Med 160

Med 160, Creative Statement


Nothing fascinates me more than the human experience and being able to communicate it in a way that incites an emotional response from someone who never went through it. I hope to create art of every form that can move others in ways they never thought they could before. When I look at the works of art that I connected with the most, the ones that left deep indents in my idea of what it meant to tell a story, I find those storytellers pulled me in and overwhelmed me with a connection of emotion.

That’s what I want my work to be about. Regardless of being small or big, fiction or nonfiction, subjective or objective, I hope my work is able to inspire a connection with humanity through empathy. To recognize it’s wonderous existence which needs more attention. The tiny details that make up an image and weave together an imperfectly perfect human experience. Reality in a way that is so familiar yet jarring in its display. 

One of the best examples of this for myself is the song “Saturn” by Sleeping at Last. The way the tiniest details create an experience of melancholy is one that I will always hold as a standard for my work. Another example is the Pakistani drama Dastaan–a story of the creation of Pakistan and all that was gained and lost in that journey was displayed through raw human interaction. The show didn’t rely on huge gestures, rather, through small and subtle details like the flicker of excitement or sadness in the eyes of the characters. The colors and the music only added to the experience. The show made me feel loss and passion and anger in ways my 10-year-old self didn’t have access to. It opened doors of emotions within me. The Turkish show Kurt Seyit Ve Sura in several ways did the very same. The filmography was entirely encompassing in the way it drew audiences to that era and into the fragile relationships of the main characters. 

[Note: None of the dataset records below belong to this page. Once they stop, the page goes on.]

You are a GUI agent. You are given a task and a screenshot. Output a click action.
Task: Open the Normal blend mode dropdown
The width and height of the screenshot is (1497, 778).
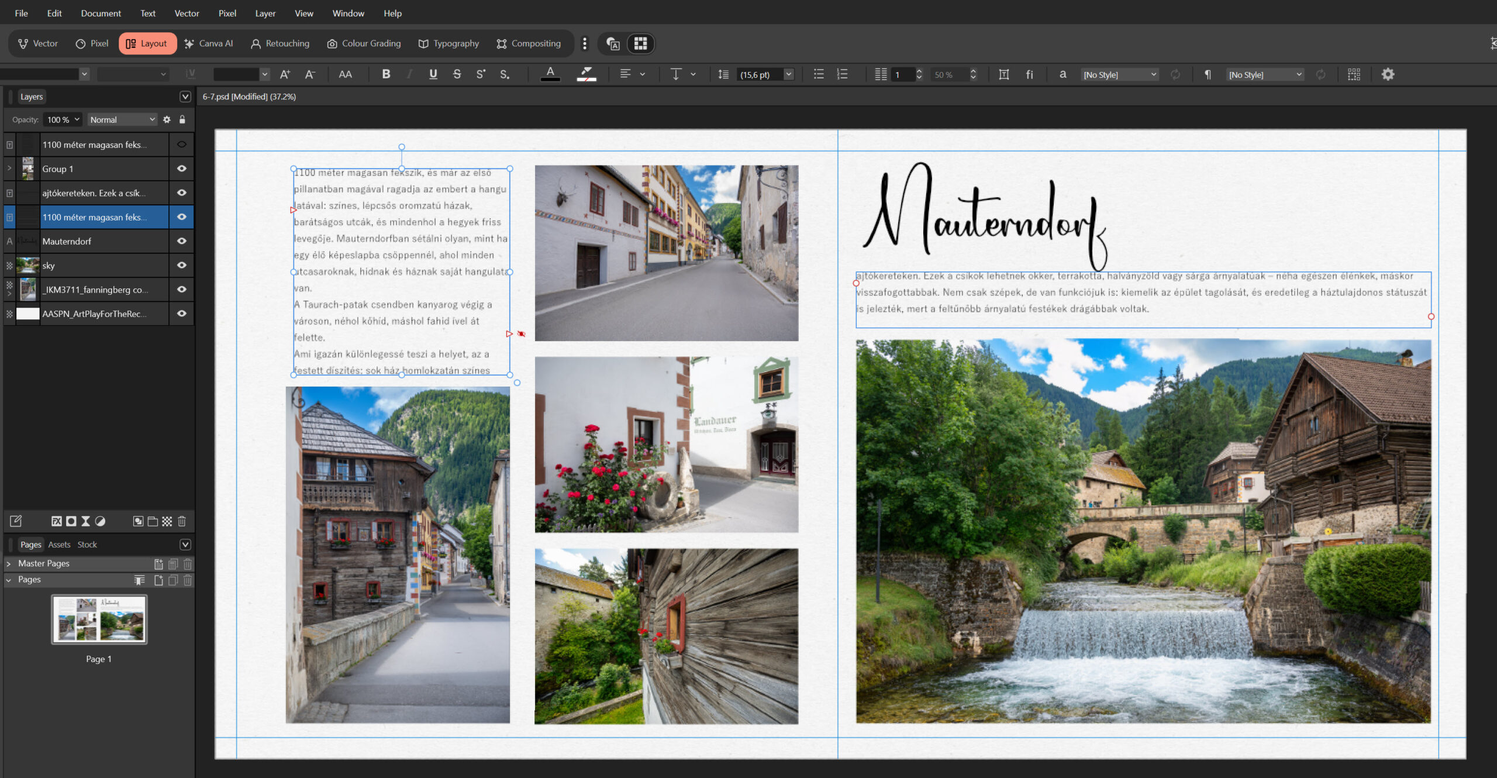[x=122, y=119]
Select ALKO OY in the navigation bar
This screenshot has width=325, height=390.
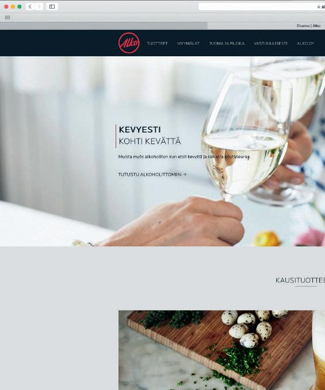[305, 43]
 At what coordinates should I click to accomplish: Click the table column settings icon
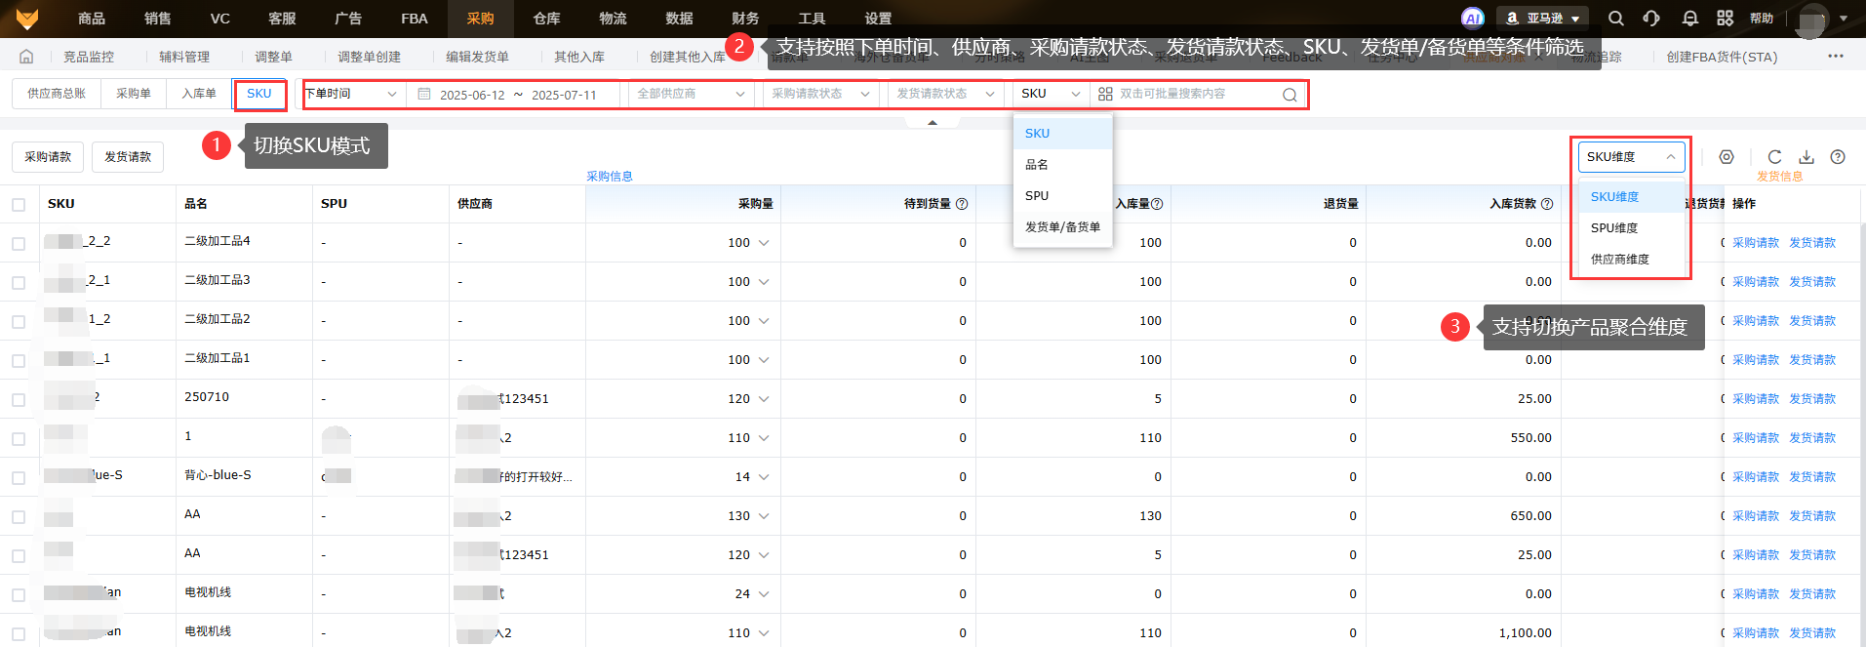(1727, 157)

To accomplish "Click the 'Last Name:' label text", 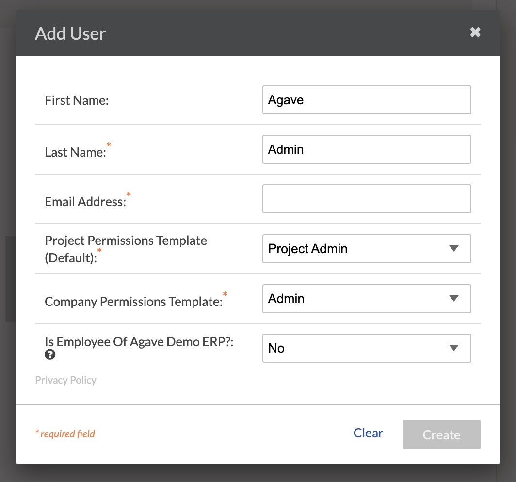I will pos(75,152).
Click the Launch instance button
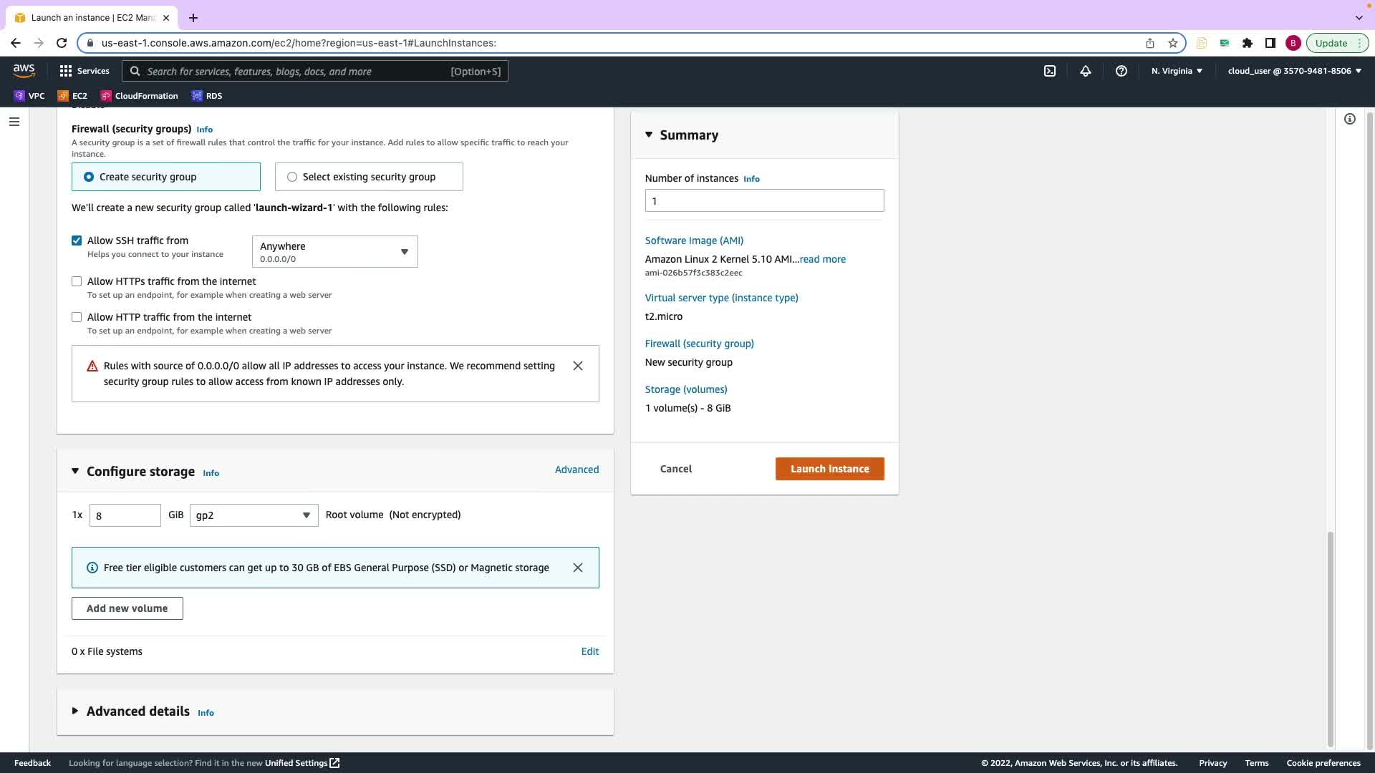 pyautogui.click(x=829, y=469)
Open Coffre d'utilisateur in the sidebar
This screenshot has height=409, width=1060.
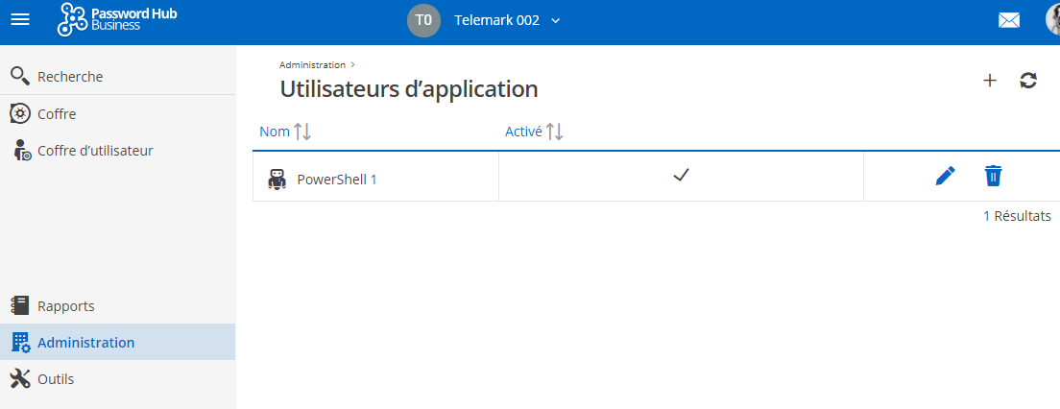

Through my work, you can expect to see art made out of the tiny details of everyday life. Waves of melancholy threaded through the mundane and familiar. Stories behind the eyes you meet at random on the streets. The woman you sit with on the train. The street vendor whose smile you notice every morning. The Starbucks employee you see speeding through the numerous orders of coffee, lost and in complete trance with the task at hand. Hundreds of thoughts and emotions flying through his head and his eyes. A squint, a smile, a flash of anger, tiredness or even emptiness. It means finding art in the mundane and relaying it as a piece of beauty.